• **Entries supplied**:
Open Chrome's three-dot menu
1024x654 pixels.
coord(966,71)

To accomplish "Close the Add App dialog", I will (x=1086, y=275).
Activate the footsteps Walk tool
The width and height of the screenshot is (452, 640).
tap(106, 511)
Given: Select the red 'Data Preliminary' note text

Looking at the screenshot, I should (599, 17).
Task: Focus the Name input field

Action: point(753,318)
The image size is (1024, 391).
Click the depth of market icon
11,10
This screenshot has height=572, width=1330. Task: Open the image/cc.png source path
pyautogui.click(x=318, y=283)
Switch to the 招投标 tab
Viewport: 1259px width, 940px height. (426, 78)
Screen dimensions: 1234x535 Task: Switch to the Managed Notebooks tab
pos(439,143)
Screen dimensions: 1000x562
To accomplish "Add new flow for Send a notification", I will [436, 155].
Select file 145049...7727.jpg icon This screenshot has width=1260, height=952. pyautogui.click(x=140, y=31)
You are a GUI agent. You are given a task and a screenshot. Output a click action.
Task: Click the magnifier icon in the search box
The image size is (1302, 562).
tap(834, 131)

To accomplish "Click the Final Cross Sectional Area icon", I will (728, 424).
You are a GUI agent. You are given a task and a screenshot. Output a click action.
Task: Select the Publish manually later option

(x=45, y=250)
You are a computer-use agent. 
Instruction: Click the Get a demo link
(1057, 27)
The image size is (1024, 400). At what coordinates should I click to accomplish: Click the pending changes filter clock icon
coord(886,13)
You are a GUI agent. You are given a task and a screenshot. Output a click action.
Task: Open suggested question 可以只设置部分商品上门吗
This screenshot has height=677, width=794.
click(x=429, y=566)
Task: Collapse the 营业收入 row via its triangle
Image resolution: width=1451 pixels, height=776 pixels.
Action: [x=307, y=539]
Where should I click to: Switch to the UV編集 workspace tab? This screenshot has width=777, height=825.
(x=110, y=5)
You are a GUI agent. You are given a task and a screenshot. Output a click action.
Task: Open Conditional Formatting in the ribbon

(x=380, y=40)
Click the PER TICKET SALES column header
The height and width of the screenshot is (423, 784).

• **Task prompt**: Rewrite every item above, putting "desktop agent" in place of "GUI agent" and leaving everything else as it is.

• **Answer to this task**:
Open Chrome's three-dot menu
1024x654 pixels.
coord(966,71)

To accomplish "Close the Add App dialog", I will (x=1086, y=275).
Activate the footsteps Walk tool
The width and height of the screenshot is (452, 640).
tap(106, 511)
Given: Select the red 'Data Preliminary' note text

Looking at the screenshot, I should (599, 17).
Task: Focus the Name input field

Action: point(753,318)
The image size is (1024, 391).
Click the depth of market icon
11,10
This screenshot has height=572, width=1330. Task: Open the image/cc.png source path
pyautogui.click(x=318, y=283)
Switch to the 招投标 tab
Viewport: 1259px width, 940px height. (426, 78)
Screen dimensions: 1234x535 Task: Switch to the Managed Notebooks tab
pos(439,143)
Screen dimensions: 1000x562
To accomplish "Add new flow for Send a notification", I will [436, 155].
Select file 145049...7727.jpg icon This screenshot has width=1260, height=952. pyautogui.click(x=140, y=31)
You are a desktop agent. You are given a task and a screenshot. Output a click action.
Task: Click the magnifier icon in the search box
The image size is (1302, 562).
tap(834, 131)

To accomplish "Click the Final Cross Sectional Area icon", I will (728, 424).
You are a desktop agent. You are given a task and a screenshot. Output a click action.
Task: Select the Publish manually later option

(x=45, y=250)
You are a computer-use agent. 
Instruction: Click the Get a demo link
(1057, 27)
The image size is (1024, 400). At what coordinates should I click to accomplish: Click the pending changes filter clock icon
coord(886,13)
You are a desktop agent. You are given a task and a screenshot. Output a click action.
Task: Open suggested question 可以只设置部分商品上门吗
This screenshot has height=677, width=794.
click(x=429, y=566)
Task: Collapse the 营业收入 row via its triangle
Image resolution: width=1451 pixels, height=776 pixels.
Action: [x=307, y=539]
Where should I click to: Switch to the UV編集 workspace tab? This screenshot has width=777, height=825.
(x=110, y=5)
You are a desktop agent. You are given a task and a screenshot. Output a click action.
Task: Open Conditional Formatting in the ribbon

(x=380, y=40)
Click the PER TICKET SALES column header
The height and width of the screenshot is (423, 784).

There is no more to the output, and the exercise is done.